┌─ Text shown

PHEM - party like it's 1997-2003!
Based on what people posted for the Jammie Thomas $1.92 million settlement article, opinions will likely be divided into these different viewpoints:
1. Atari should pay 3x the retail cost of the GPL code. 3 x $0 = $0
2. It's only copyright which should be abolished anyways, no harm no foul
3. Code wants to be free, man... why is the GPL holding it back?
What's more likely is this response: OMG! GPL was violated! String Atari up by their balls!!11!!1! The GPL is sacred and must not be blasphemed like this. Grab your torches and pitchforks... we're going on a witch hunt!
Here you go:
http://sev-notes.blogspot.com/2009/06/gpl-scummvm-and-violations.html
From The blog Post:
The finals
Thus, the facts were:
* There is a GPL violation (their denial has to be proven in a court, strings in executables and the bug above clearly show it)
* Atari could not release source codes because of Nintendo NDA
* Atari could not put GPL clause because of Nintendo NDA
* Atari could not "buy out" ScummVM from us
* There is no possibility to double license ScummVM, at least SCUMM engine
* We do not need any money as a "bribe to keep silent"
I'm certain I'm not alone when I say "Way to go, nintendo".
I know why they did it, there has been a constant worry from closed-source developers that the GPL would force closed source code open. Nintendo is just covering their ass.
Of course, Majesco made Psychonaughts, so the idea of booting their content off of a console for any reason sounds like a suicidal path.
It's been a long time.
Provisions prohibiting open source software are not unusual in development and distribution agreements for closed systems. There are similar provisions for all gaming platforms, for example, and for signed drivers for Windows. On the other hand, paid licenses for third-party libraries are fine as long as there is no requirement to release source code.
Something to think about if you believe the playing field is level.
Considering SCUMM is a virtual machine, wouldn't the files being interpreted by SCUMM be considered data rather than code? I'm not aware of any terms in the GPL which require the authors of a data file that's read by GPL'd software to release that data under the terms of the GPL.
"In prison you just have to shut your eyes and take it. Here you have to shut your eyes and give it."

└─

Work instructions:
- 1) Print the stretch of the forum discussion on the ScummVM GPL dispute from "Based on what" through "a witch hunt!".
- 2) Answer these questions on the forum discussion of the ScummVM GPL dispute:
(a) According to the listed facts, what prevented Atari from releasing source codes?
(b) Which two examples are given of closed systems with provisions prohibiting open source software?
(c) What kind of thing is SCUMM called in the comment about data files?
- 3) Go on with the forum discussion of the ScummVM GPL dispute from the point where it stops.
The records after this point are separate material, unconnected to the forum discussion.

┌─ Provided records

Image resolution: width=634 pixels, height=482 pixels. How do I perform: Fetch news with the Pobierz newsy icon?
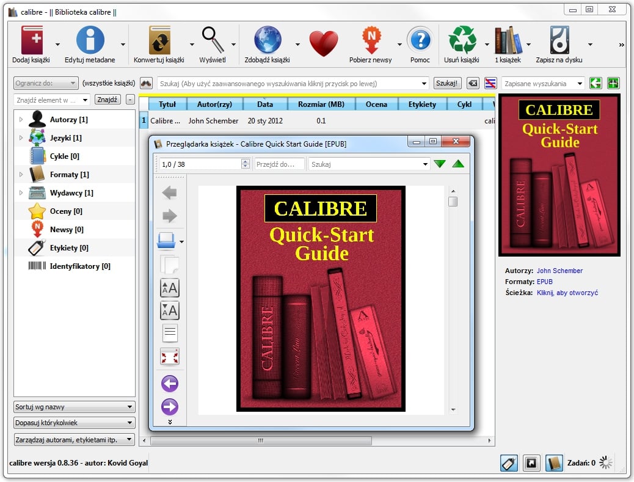(x=371, y=40)
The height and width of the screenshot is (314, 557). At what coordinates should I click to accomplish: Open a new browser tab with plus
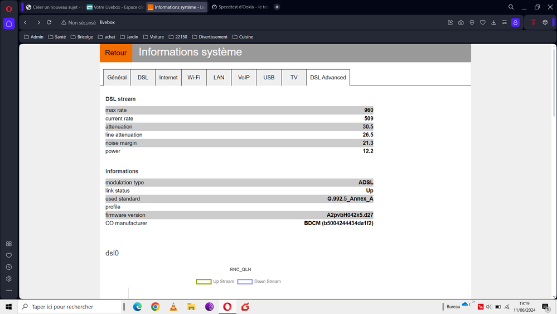point(277,7)
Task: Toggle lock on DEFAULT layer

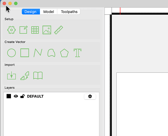Action: (x=22, y=96)
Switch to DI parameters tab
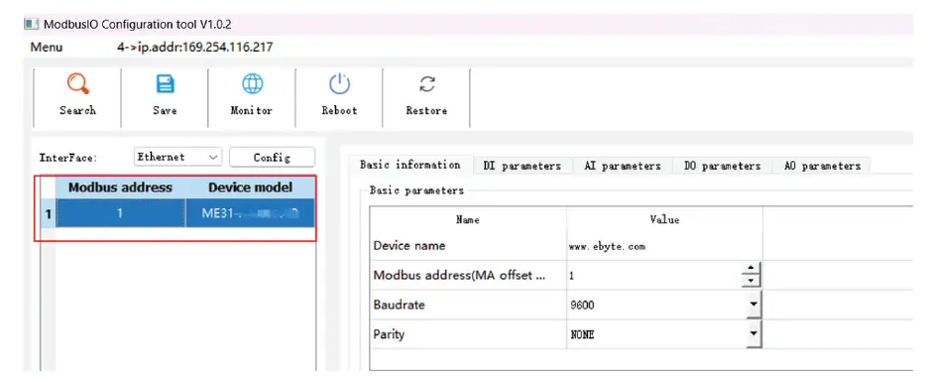This screenshot has height=379, width=929. click(522, 166)
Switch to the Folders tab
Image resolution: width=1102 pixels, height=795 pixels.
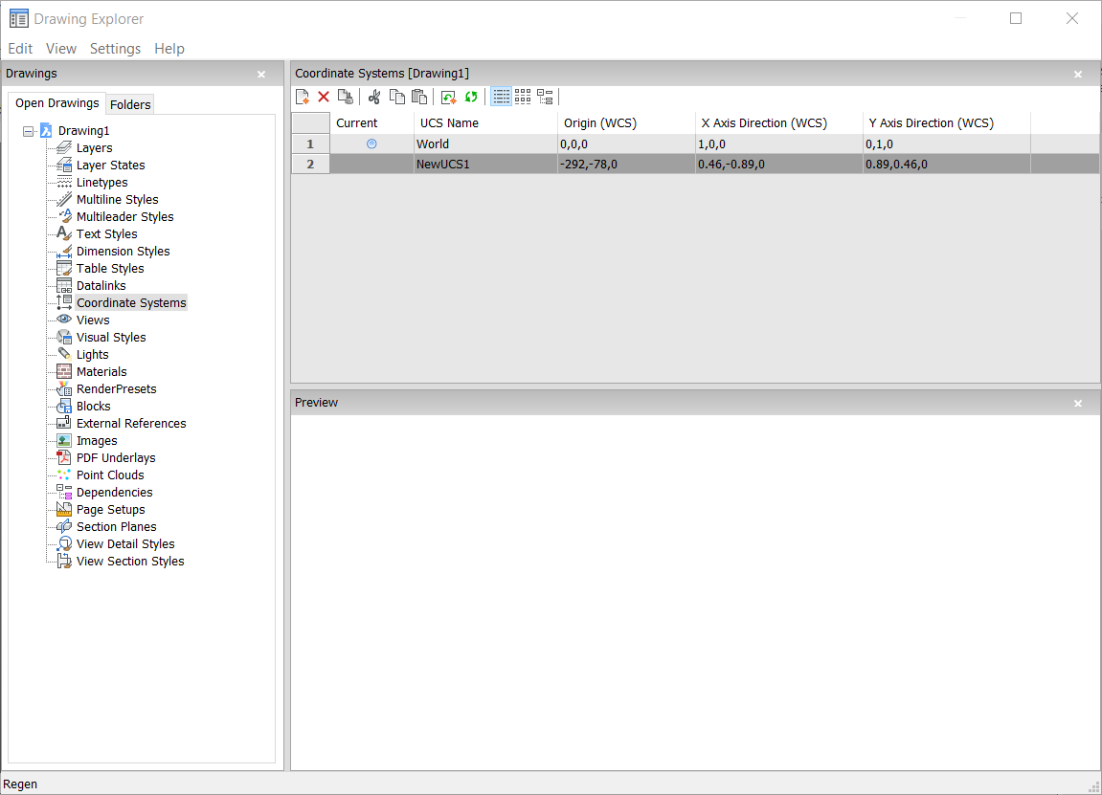(x=130, y=104)
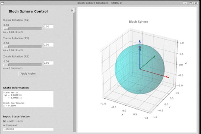Click the RZ slider handle
Screen dimensions: 201x134
[6, 65]
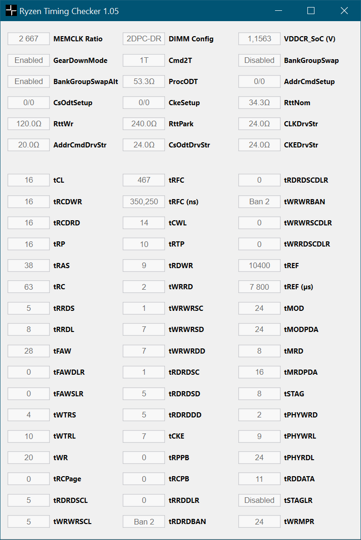Click the tCL timing value box
Screen dimensions: 361x540
pos(29,180)
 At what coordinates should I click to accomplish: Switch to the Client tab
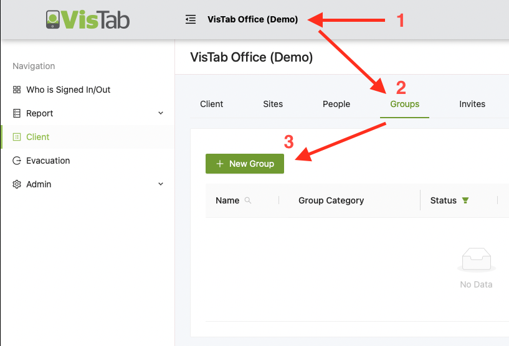211,104
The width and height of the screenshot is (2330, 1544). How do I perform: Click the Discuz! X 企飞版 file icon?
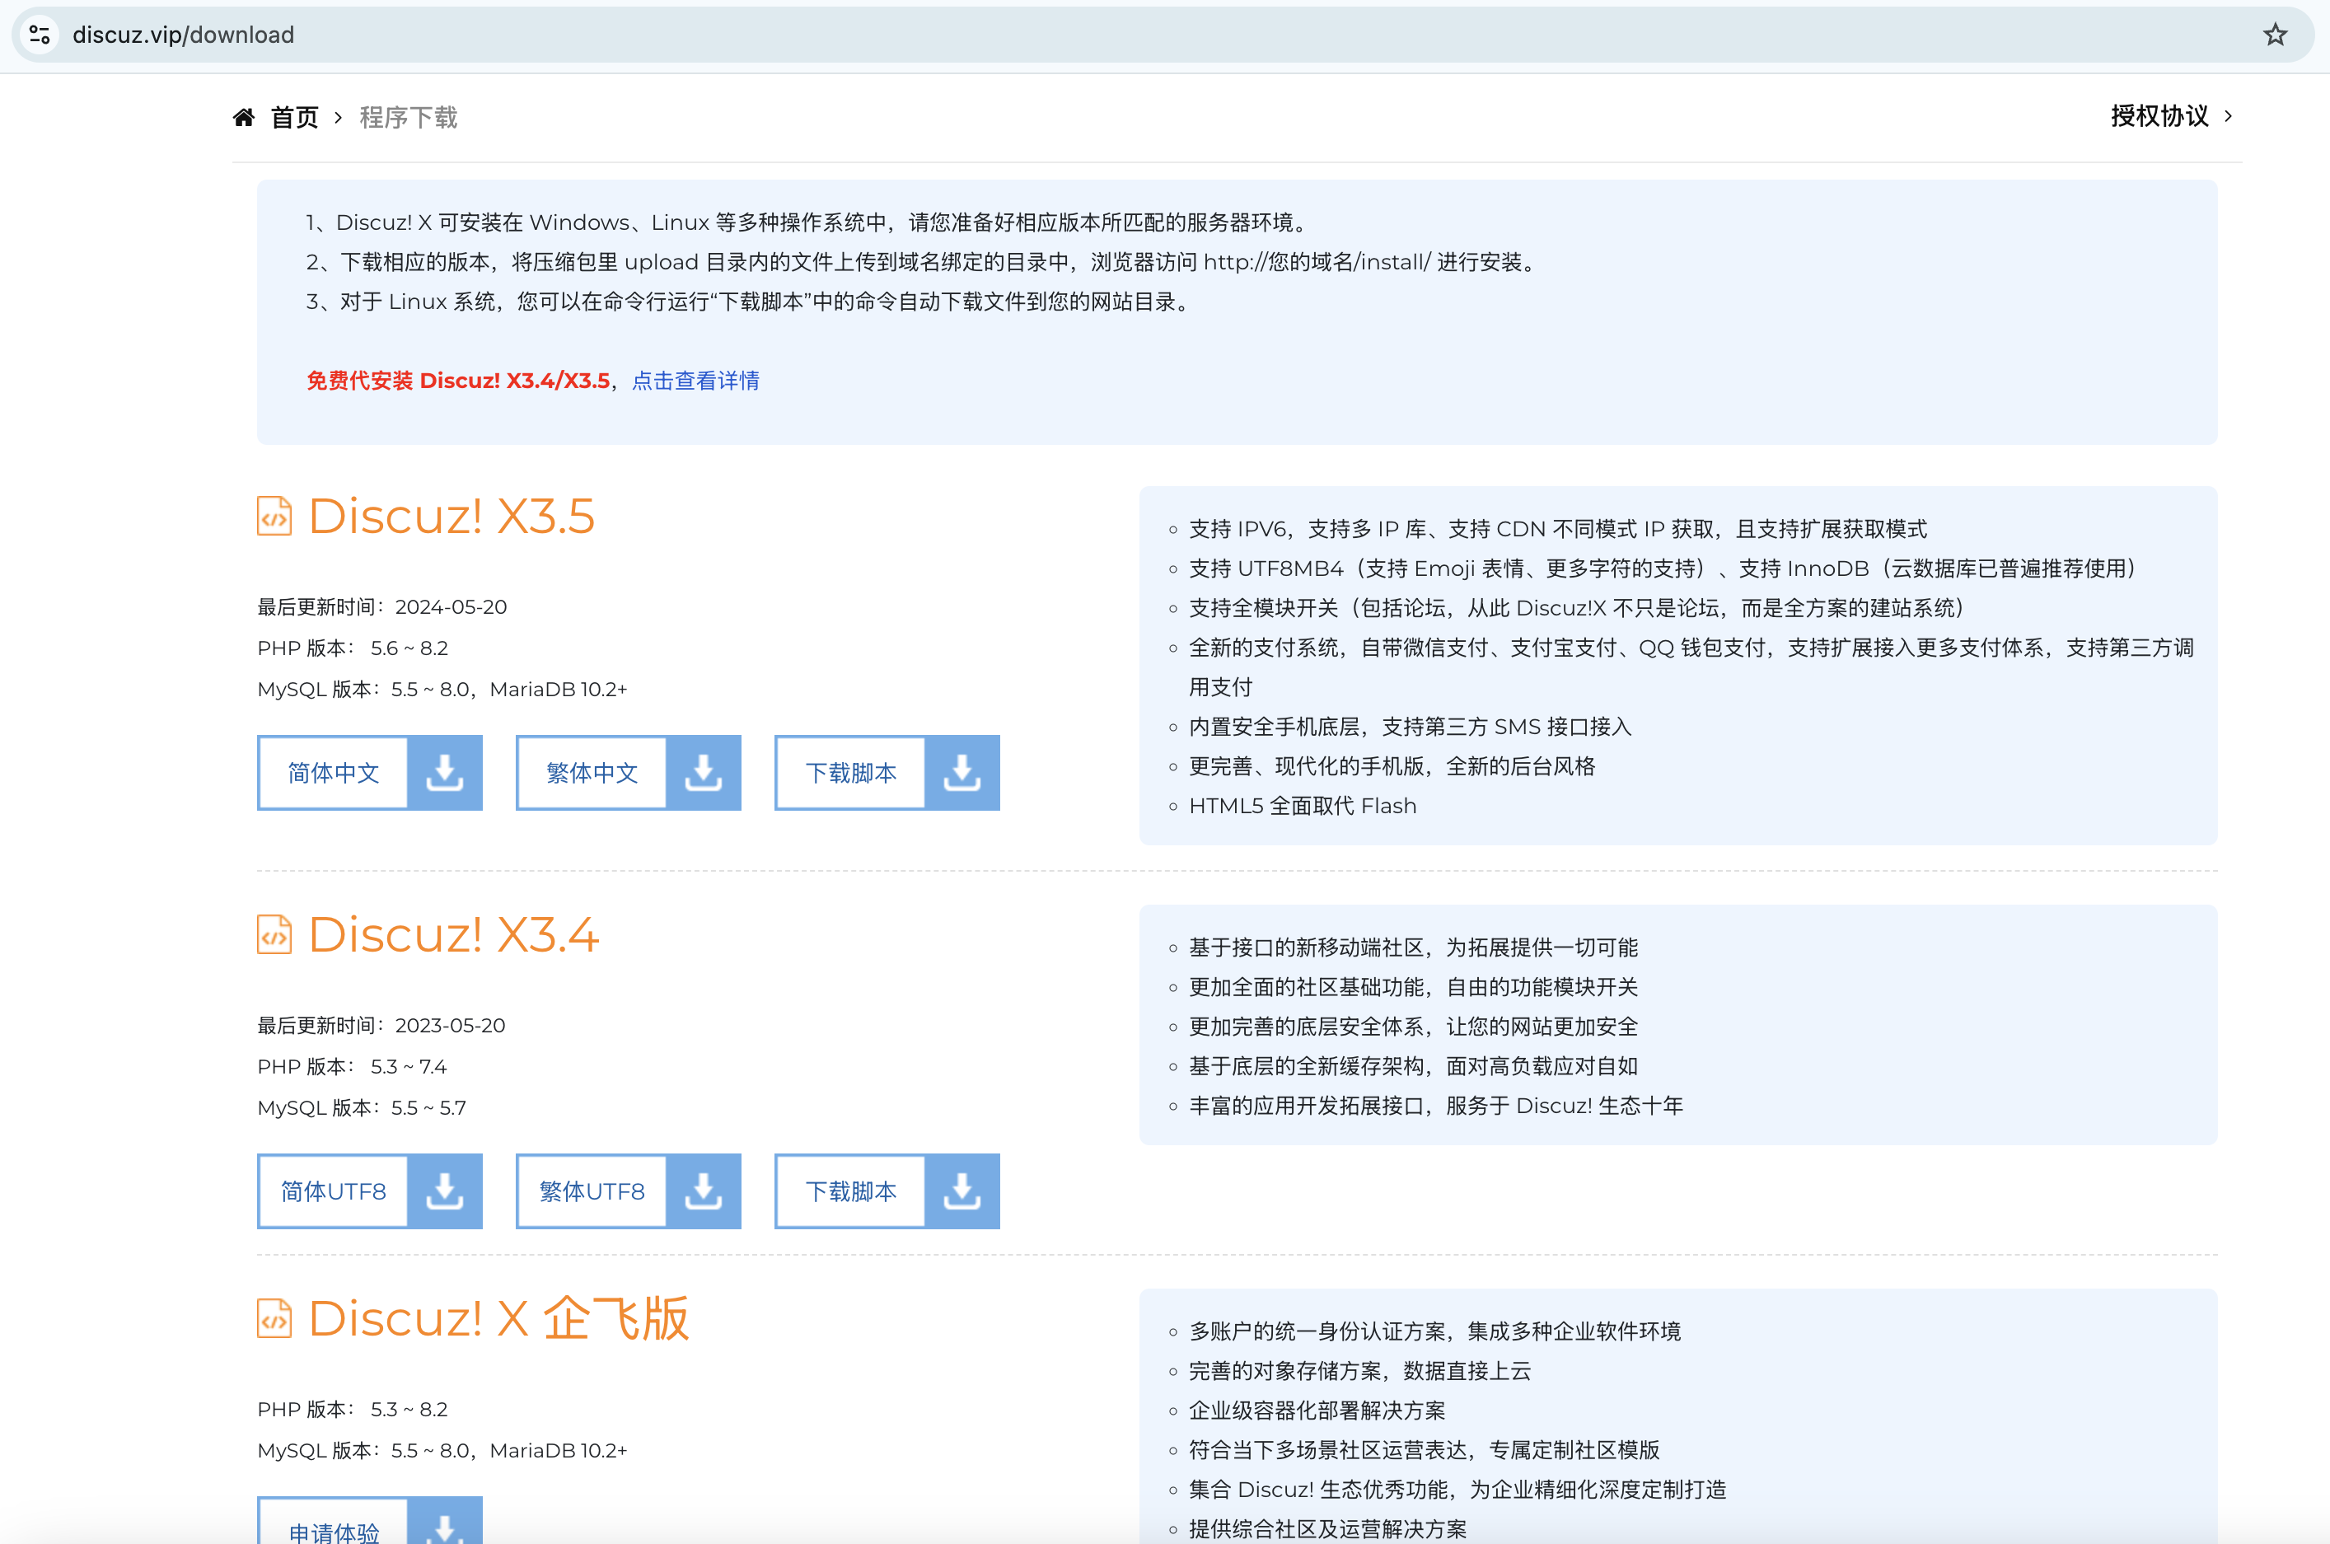click(275, 1319)
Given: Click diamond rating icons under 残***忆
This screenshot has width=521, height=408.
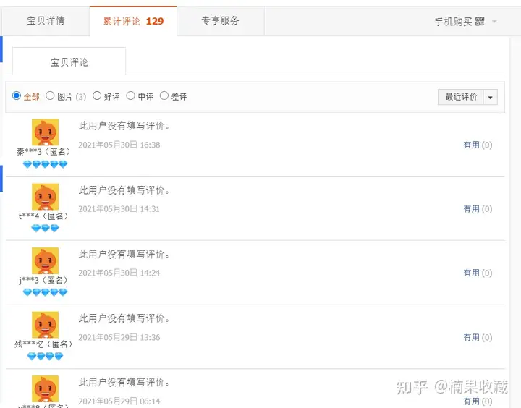Looking at the screenshot, I should [x=45, y=357].
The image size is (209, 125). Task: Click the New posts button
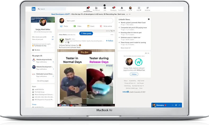(86, 33)
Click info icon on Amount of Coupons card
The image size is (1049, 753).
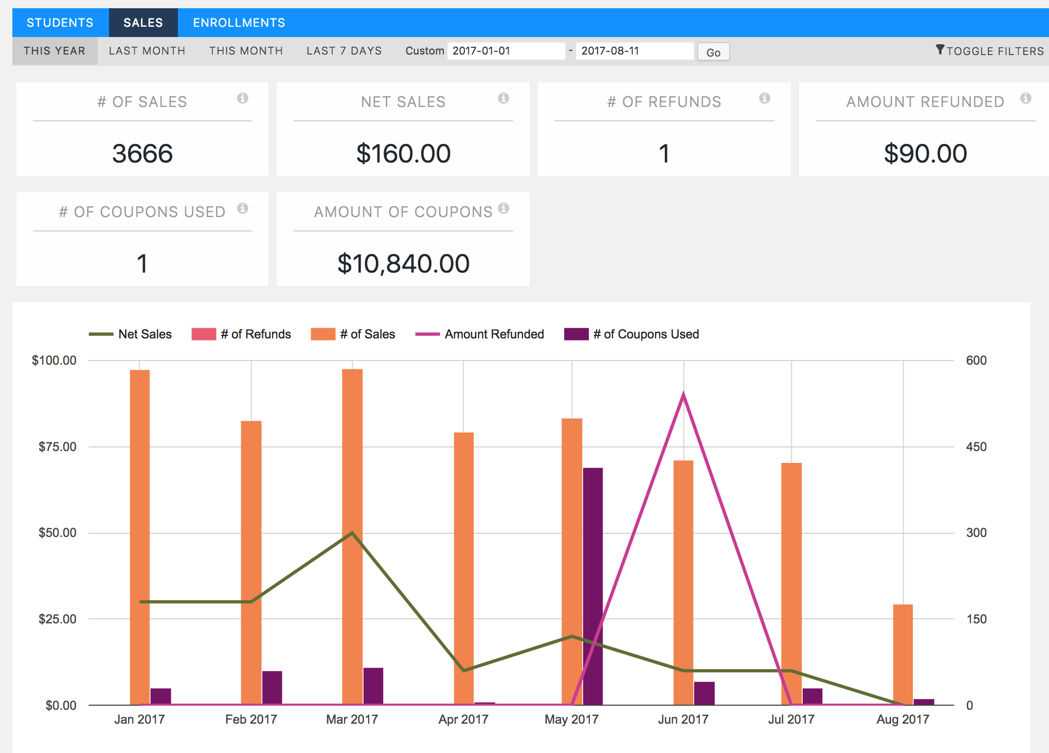coord(503,208)
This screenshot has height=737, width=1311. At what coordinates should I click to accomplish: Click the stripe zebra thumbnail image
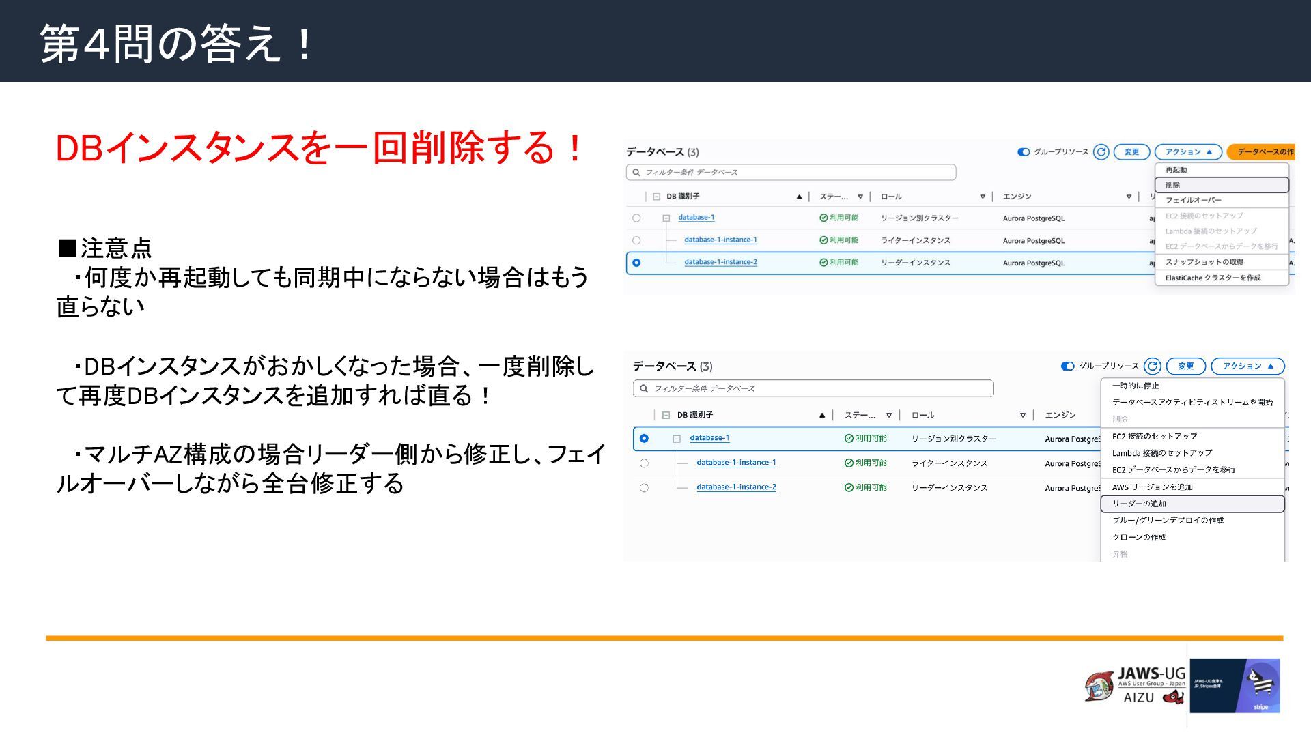pos(1235,686)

└─

Responses for each task:
- 1)
Based on what people posted for the Jammie Thomas $1.92 million settlement article, opinions will likely be divided into these different viewpoints:
1. Atari should pay 3x the retail cost of the GPL code. 3 x $0 = $0
2. It's only copyright which should be abolished anyways, no harm no foul
3. Code wants to be free, man... why is the GPL holding it back?
What's more likely is this response: OMG! GPL was violated! String Atari up by their balls!!11!!1! The GPL is sacred and must not be blasphemed like this. Grab your torches and pitchforks... we're going on a witch hunt!

- 2)
(a) The Nintendo NDA.
(b) All gaming platforms and signed drivers for Windows.
(c) A virtual machine.

- 3)
Horse status: bolted.
Would you like me to close the stable door?
(Obviously, the reason for nintendo refusing to distribute open source software on their platform is that it may also _requires_ them to distribute a toolchain for the platform, including signing keys etc as required to get code to run. Anyone who has already purchased one of these games, or who receives a copy from someone who has, has the right to demand this now.)
I am very curious on what is the reasoning behind Nintendo's forbidding the use of Open Source... i guess they want to protect their APIs or something.
I would love if any brave enough AC could post more of this info.
Ubuntu is an African word meaning 'I can't configure Debian'
There's a landfill for that!
mod me funny
There is a common and dangerous misunderstanding that the GPL is a contract. It isn't. No one can be forced to comply in court. However, noncompliance makes the license invalid, which can mean copyright infringement, per the parent.
Of course, a 1.85 million dollar verdict is unlikely....
Yup, stripping everything out in favour of waggle-based minigames certainly is "destorying" games on the Wii.
Wall of text crits you for 74847284729421 damage.
You die.
I suppose the ability to do this would depend on what software/libs SCUMMVM uses and whether they're GPL, but isn't it often possible for a company to sell a license which permits the use of GPL'ed code without revealing sources (dual-licensing, etc).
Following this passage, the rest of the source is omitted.